= Cake Girls =

Bakeries of the United States

Cake Girls was a specialty bakery business located in Chicago, Illinois. They are known for creating edible art cakes in the form of replicas of architectural landmarks and cultural icons. They have been featured on WE tv's Amazing Wedding Cakes and the Food Network's Last Cake Standing.

==The owners==
The Cake Girls are Mary and Brenda Maher, sisters who were born and raised in Rochester, Michigan. As children, they both understood they had an artistic talent in creating different types of cake. As adults, they both spent time working at a bakery in Detroit, Michigan and rediscovered their passion for creating elaborate three-dimensional "sculpted" cakes for weddings and other special occasions. After a time in Detroit, the sisters decided they could do better with their own business in Chicago, and thus was born "Cake Girls".

==Food Network appearances==
Mary and Brenda have made a number of appearances on the Food Network Challenge show and they are currently undefeated champions.

===Food Network Challenge===
Mary and Brenda Maher appeared on the "Simpsons Movie Cakes" episode of Food Network Challenge.
Their opponents were as follows:
- Debbie Goard of Oakland, CA;
- Bronwen Weber of Dallas, TX — The second runner-up in this competition, she created a cake depicting The Simpsons Movie on a skateboard with Marge sitting on top;
- Tad Weliczko of New York City — His cake was a Homer Simpson statue that emulated an Academy Award "Oscar" statuette.
The cake that Cake Girls created was of Krusty the Clown. They were announced the winners at the end of the show and received the $10,000 prize.

Mary and Brenda Maher also appeared on the "Disney Princesses Cakes" episode of Food Network Challenge.
Their opponents were as follows:
- Flora Aghababyan, assistant pastry chef, Bellagio Hotel in Paradise, Nevada — created a Cinderella cake;
- Norman Davis, owner, The Sweet Life in Annandale, Virginia — created a The Little Mermaid cake entitled "Ariel's Garden";
- Elizabeth Hodes, owner, Elizabeth Hodes Custom Cakes and Sugar Art in New York City — created a Princess Jasmine cake entitled "Flying High"; and
- Kate Sullivan, owner, Lovin Sullivan Cakes in New York City — created a Beauty and the Beast cake titled "Belle's Enchanted Evening".
Mary and Brenda created a Snow White cake and were announced the winners at the end of the show, winning $10,000.

===Last Cake Standing===
Last Cake Standing was a four-week competition for the title of the "Best Cake Artist of America" aired by Food Network. Each week, the competitors were given a task to complete in 24 hours. At the end of each task, one team was eliminated, until only the winner remained. In the initial Last Cake Standing competition in 2009, there were six teams, each headed by a chef: Michelle Bommarito (Ferndale, MI), Courtney Clark (Ann Arbor, MI), Mary Maher (Chicago, IL), James Rosselle (Los Angeles, CA), Elisa Strauss (New York, NY), and Bronwen Weber (Dallas, TX).
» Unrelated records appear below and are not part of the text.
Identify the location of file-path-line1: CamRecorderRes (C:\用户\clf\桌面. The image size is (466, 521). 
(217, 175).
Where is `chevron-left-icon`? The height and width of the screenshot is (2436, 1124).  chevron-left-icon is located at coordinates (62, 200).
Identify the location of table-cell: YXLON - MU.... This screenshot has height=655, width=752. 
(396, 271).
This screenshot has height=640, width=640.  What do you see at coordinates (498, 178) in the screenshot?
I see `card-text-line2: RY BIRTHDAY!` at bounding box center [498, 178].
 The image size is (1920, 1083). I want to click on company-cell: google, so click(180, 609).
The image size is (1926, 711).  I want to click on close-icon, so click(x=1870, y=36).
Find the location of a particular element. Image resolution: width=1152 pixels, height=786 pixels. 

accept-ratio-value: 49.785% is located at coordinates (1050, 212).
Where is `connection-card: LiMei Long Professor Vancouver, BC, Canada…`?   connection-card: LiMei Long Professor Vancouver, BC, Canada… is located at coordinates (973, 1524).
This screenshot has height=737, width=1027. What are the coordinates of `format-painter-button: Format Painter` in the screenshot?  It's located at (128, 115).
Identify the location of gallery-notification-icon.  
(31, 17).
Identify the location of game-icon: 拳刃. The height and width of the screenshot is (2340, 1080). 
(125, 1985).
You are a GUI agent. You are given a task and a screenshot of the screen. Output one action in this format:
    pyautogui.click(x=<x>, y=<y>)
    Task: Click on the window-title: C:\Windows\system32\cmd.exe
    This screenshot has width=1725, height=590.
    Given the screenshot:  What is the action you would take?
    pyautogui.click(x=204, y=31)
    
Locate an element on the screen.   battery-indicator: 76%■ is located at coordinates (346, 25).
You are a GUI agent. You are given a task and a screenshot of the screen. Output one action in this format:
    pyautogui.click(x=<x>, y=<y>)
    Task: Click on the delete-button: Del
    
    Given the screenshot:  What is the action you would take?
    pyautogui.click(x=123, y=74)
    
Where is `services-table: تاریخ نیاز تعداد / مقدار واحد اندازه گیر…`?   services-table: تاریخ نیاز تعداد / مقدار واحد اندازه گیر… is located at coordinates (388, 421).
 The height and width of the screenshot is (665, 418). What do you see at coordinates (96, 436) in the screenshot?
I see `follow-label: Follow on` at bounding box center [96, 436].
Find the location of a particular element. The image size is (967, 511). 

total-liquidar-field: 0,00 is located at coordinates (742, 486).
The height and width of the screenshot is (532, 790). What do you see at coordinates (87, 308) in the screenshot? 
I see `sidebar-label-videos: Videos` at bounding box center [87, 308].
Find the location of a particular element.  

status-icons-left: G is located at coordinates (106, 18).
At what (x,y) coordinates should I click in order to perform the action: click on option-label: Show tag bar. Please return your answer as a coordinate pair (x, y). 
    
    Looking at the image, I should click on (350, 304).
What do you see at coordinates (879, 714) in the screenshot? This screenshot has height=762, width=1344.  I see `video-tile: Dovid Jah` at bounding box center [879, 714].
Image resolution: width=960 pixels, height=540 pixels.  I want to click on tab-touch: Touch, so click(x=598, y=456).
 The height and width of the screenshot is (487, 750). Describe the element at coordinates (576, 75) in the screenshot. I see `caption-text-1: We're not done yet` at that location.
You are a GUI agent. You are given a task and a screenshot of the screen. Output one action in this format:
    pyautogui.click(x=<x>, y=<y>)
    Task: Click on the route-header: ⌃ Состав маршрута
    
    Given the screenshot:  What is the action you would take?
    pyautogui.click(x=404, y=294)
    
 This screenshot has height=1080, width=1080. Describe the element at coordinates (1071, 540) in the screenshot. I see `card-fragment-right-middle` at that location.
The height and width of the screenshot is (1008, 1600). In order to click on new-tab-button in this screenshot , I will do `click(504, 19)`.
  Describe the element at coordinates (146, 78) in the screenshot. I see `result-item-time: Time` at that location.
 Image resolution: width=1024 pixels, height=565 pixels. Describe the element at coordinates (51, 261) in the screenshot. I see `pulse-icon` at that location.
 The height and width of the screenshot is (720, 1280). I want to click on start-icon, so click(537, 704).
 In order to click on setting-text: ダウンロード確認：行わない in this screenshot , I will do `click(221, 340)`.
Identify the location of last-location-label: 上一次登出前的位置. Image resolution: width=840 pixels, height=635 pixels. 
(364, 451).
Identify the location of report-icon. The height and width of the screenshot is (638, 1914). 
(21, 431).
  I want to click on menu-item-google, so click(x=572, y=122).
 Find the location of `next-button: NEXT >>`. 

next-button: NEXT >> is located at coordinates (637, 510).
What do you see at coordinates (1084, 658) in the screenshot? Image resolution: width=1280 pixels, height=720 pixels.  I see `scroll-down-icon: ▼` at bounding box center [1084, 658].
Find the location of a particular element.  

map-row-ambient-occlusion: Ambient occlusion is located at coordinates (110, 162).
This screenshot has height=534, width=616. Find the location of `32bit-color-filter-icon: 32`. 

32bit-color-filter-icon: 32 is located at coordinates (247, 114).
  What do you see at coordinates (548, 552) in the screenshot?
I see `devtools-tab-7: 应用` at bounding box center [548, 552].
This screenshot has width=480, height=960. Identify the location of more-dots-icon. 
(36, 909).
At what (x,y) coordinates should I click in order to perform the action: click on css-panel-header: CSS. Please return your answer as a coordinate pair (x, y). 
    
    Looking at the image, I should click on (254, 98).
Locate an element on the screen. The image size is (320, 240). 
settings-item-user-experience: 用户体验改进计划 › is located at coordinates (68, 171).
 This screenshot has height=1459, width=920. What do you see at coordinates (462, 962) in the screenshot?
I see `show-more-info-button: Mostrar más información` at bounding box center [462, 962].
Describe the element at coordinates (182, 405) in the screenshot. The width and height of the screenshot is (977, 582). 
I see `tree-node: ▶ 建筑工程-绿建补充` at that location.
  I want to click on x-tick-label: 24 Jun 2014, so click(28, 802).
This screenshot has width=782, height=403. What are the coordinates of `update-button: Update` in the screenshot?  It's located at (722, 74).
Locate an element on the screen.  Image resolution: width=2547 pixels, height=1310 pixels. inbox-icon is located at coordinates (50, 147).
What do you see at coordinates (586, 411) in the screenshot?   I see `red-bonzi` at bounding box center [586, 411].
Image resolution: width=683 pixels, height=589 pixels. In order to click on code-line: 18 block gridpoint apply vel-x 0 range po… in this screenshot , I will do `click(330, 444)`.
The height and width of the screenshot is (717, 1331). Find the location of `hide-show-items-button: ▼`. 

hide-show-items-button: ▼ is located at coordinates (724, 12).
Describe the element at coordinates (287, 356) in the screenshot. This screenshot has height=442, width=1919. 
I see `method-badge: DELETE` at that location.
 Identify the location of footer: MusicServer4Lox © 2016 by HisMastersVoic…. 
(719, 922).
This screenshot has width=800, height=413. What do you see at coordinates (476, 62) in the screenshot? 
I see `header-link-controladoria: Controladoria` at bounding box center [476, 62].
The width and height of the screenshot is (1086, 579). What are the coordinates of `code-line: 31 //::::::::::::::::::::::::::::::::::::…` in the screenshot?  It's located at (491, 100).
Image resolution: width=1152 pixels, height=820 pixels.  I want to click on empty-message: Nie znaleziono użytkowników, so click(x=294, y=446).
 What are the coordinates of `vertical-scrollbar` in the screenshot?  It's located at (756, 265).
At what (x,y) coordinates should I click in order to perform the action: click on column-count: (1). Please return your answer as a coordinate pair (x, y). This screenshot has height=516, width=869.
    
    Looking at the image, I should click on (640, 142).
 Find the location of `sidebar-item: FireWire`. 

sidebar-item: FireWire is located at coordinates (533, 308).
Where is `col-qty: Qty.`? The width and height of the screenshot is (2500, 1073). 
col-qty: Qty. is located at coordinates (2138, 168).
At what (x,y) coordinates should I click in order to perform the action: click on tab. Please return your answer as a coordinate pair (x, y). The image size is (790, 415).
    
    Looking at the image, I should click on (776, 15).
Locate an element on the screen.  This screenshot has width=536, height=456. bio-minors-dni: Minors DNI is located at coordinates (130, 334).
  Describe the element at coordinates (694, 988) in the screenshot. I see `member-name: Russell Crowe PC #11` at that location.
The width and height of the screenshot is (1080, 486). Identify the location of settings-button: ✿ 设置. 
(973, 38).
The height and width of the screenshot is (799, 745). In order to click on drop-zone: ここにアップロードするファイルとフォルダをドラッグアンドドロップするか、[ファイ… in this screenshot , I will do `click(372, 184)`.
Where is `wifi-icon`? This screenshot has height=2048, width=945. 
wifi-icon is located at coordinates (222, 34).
For the first episode, the challengers' task was to create a cake that depicted their lives. The challenge winner was the Cake Girls. Their cake was about Mary and her life as an artist, and how it transformed into her edible art cake-making today.
In the second episode, the five remaining challengers were given the task of creating a wedding cake in only eight hours. The competitors got to meet with the couple who the wedding cake was being created for, but only for a short period of time. The newlyweds got the choose who their winner was and used the winning cake at their wedding reception.

In the third episode, the four remaining challengers had to create a superhero cake. The night before, each team was asked to create a superhero of their own. When the challenge came that next morning, they didn't have their usual aides that they had had for the previous challenges. Instead, the remaining four competitors were split into two teams, with their fellow competitors taking the place of separate aides. Each team had to create a superhero cake that incorporated both of the competitors' ideas. The winner was again Cake Girls. At the end of the show, the losing teams had to have a "cake-off" to determine who would advance into the finale.

The fourth episode was the final episode, and the three remaining competitors were given a 24-hour cake challenge. They had to create a 5-foot "Sweet 16" birthday cake for a set of sextuplets. Not only did the cakes have to individually represent each of the sextuplets, but the cakes also had to be delivered to the party within a time frame. The winner of the challenge was once again the Cake Girls, who were granted the title of "Best Cake Artist of America" in addition to their $50,000 winnings.

==Fire==
A fire broke out on the Cake Girls bakery's second floor shortly after 5:30 am on March 29, 2010. The building, including the bakery, was deemed a total loss. The Cake Girls, and everyone in the building, were unharmed. They were forced to cancel 500 orders due to the lack of a space to create the cakes in.

==Re-branding==
Following the demise of their bakery, Mary and Brenda Maher decided to re-brand themselves as a DIY party-planning and cake-making website. The site offers step-by-step instructions for a variety of projects, and also includes a shop where visitors can purchase party and baking supplies.